What nutrients do long-distance runners need?
Long-distance running, especially ultra-marathons, demands more than just stamina. Proper nutrition is crucial for optimizing performance and maintaining health. Here’s a detailed breakdown of essential nutrients and strategies for training and racing.
CONTENTS
- Training nutrition recommendations
- Training hydration strategies
- Effective long-term strategies to boost race performance
- Racing nutrition recommendations
- Effective short-term strategies to boost race performance
- Conclusion
Training nutrition recommendations
- 60% Carbohydrates
- 15% Protein
- 25% Fat
Training hydration strategies
- Post-Exercise Hydration
Replace fluids lost during training by weighing yourself before and after exercise. Drink 1.5 times the fluid lost, including at least 500 mg of sodium per liter, to rehydrate effectively. - Day-to-Day Fluid Intake
Hydration needs vary, but listening to your body's thirst signals is generally effective. Avoid overhydration, which can lead to dilutional hyponatremia. During the day hydrating based on thirst signal suffices.
Effective long-term strategies to boost race performance
- Gut-Training
Research supports gut-training to reduce gastrointestinal distress during races. - Micronutrients
Daily intake of 600 mg of vitamin C for 14 days post-race can reduce the risk of upper-respiratory-tract infections. Antioxidants (300 mg of vitamin E and 1000 mg of vitamin C) taken 7 weeks before a race can reduce oxidative stress.
Racing nutrition recommendations
Pre-race
Consume 10 grams of carbohydrates per kilogram of body weight daily for two days before the race. On race day, eat a familiar, easy-to-digest meal high in low-glycemic index carbs.
Better Oxygen Delivery
- Carbohydrates: Aim for 30-50 grams per hour.
- Protein: 5-10 grams per hour.
- Fluids: 450-750 milliliters per hour, or about 150-250 milliliters every 20 minutes.
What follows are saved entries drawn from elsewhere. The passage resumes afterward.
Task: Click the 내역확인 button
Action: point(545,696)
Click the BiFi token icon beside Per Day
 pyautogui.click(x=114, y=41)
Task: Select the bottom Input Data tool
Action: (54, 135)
- Electrolytes: Ensure adequate sodium intake, especially in hot conditions. Aim for 500-700 mg of sodium per liter of fluid.
We recommend Intermediate Protein Feeding: 15-30 grams every three hours supports muscle synthesis.
Effective short-term strategies to boost race performance
- Caffeine
To minimize side effects, avoid frequent high doses of caffeine. For ultra-marathons, 50 mg per hour is likely safe and helpful, especially during night runs when sleep cycles are disrupted. Consider personal caffeine sensitivity and practice your strategy. Caffeine i s most effective in the later stages of endurance events, so save intake for the final parts of the race. - BCAAs
Amino acid supplements can reduce central fatigue and improve endurance during ultra-marathons. Long exercise sessions increase brain serotonin, causing tiredness and lack of motivation. Tryptophan, a serotonin precursor, competes with branched-chain amino acids (BCAAs) to enter the brain, and its levels rise during prolonged exercise. Increasing BCAA levels can decrease serotonin production and central fatigue. For example, athletes who took BCAAs felt less tired during long bike rides with low energy stores. Trained cyclists exercising in heat could sustain activity 12% longer with BCAA supplements. BCAA ingestion maintains or reduces the free tryptophan/BCAA plasma concentration ratio, preventing a rise in brain serotonin levels.
Conclusion
Balancing carbohydrates, proteins, and fluids is key to optimizing training and race performance. Proper nutrition and hydration strategies support endurance, recovery, and overall health.